» WORK TO COMPLETE
Copy each line in the data below that contains the word "screenshot".
::::::::
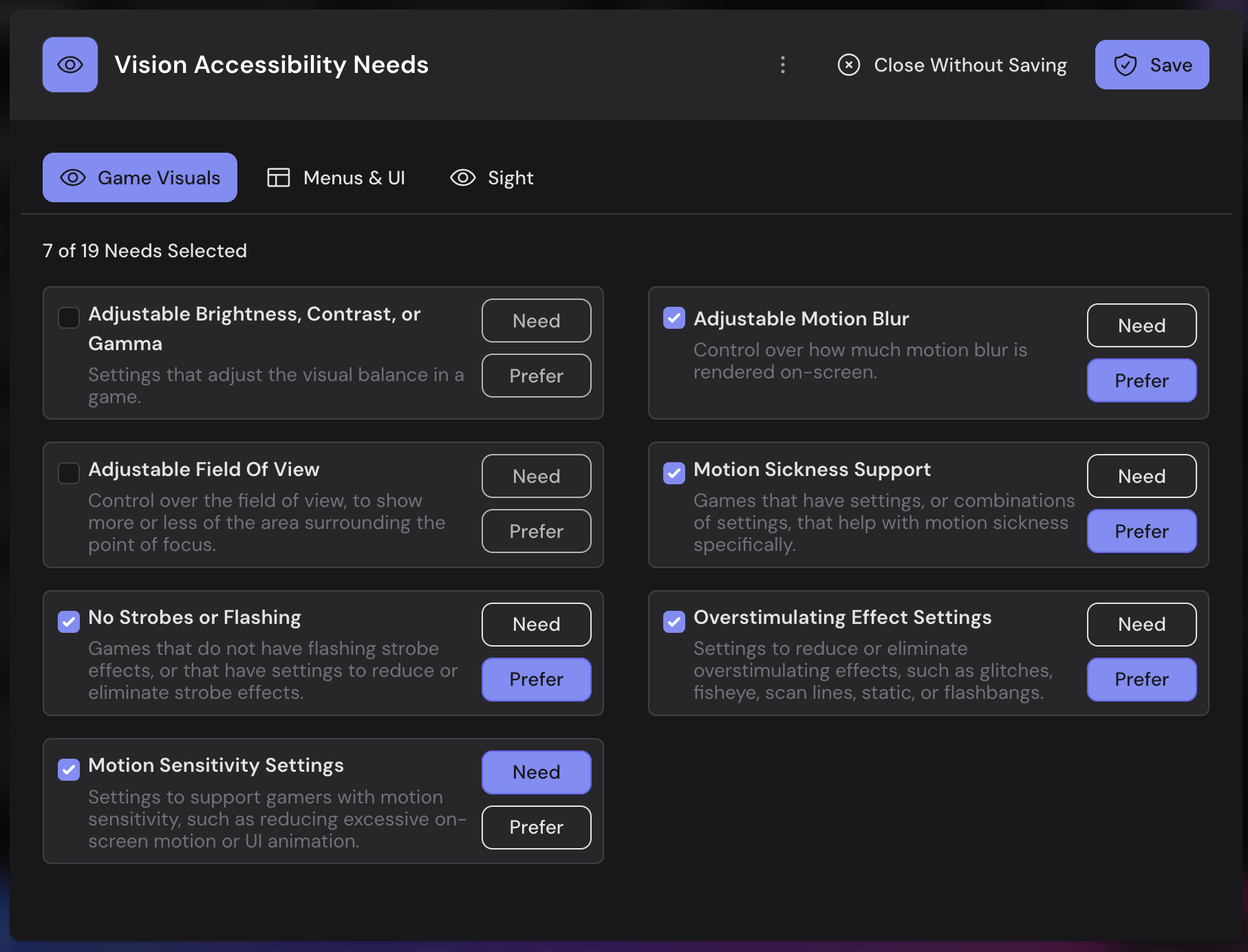Viewport: 1248px width, 952px height.
Task: Select Prefer for Adjustable Field Of View
Action: (x=536, y=531)
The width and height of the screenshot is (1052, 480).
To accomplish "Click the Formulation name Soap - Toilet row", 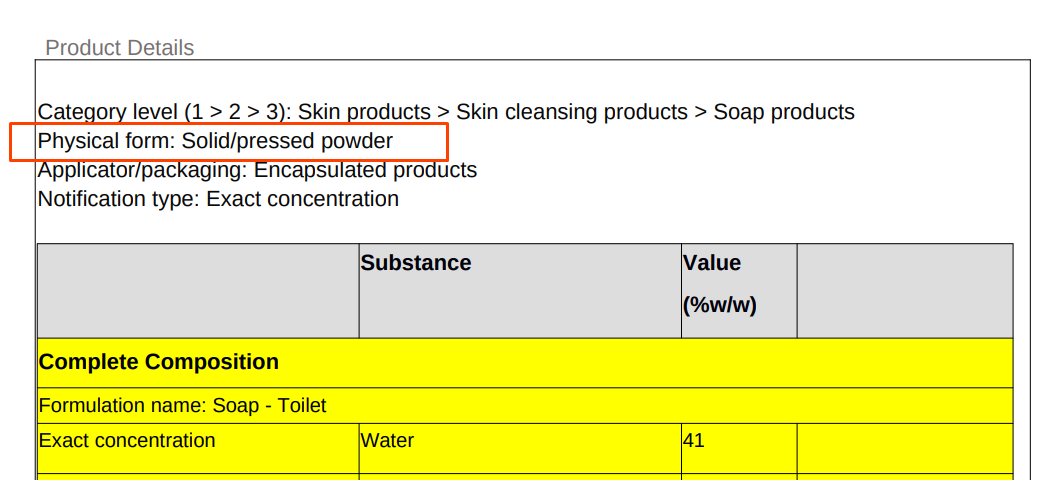I will point(183,406).
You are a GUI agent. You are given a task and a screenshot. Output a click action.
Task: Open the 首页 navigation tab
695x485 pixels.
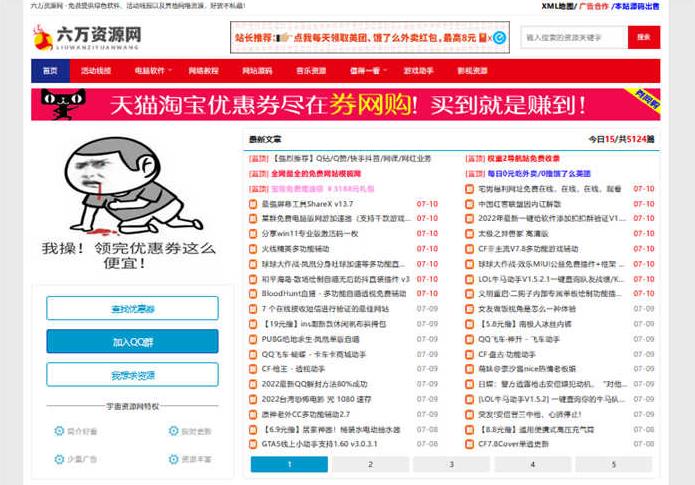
::::::::
» REPLY
The width and height of the screenshot is (1052, 480).
You are a GUI agent. You are given a task and a screenshot. Output a click action.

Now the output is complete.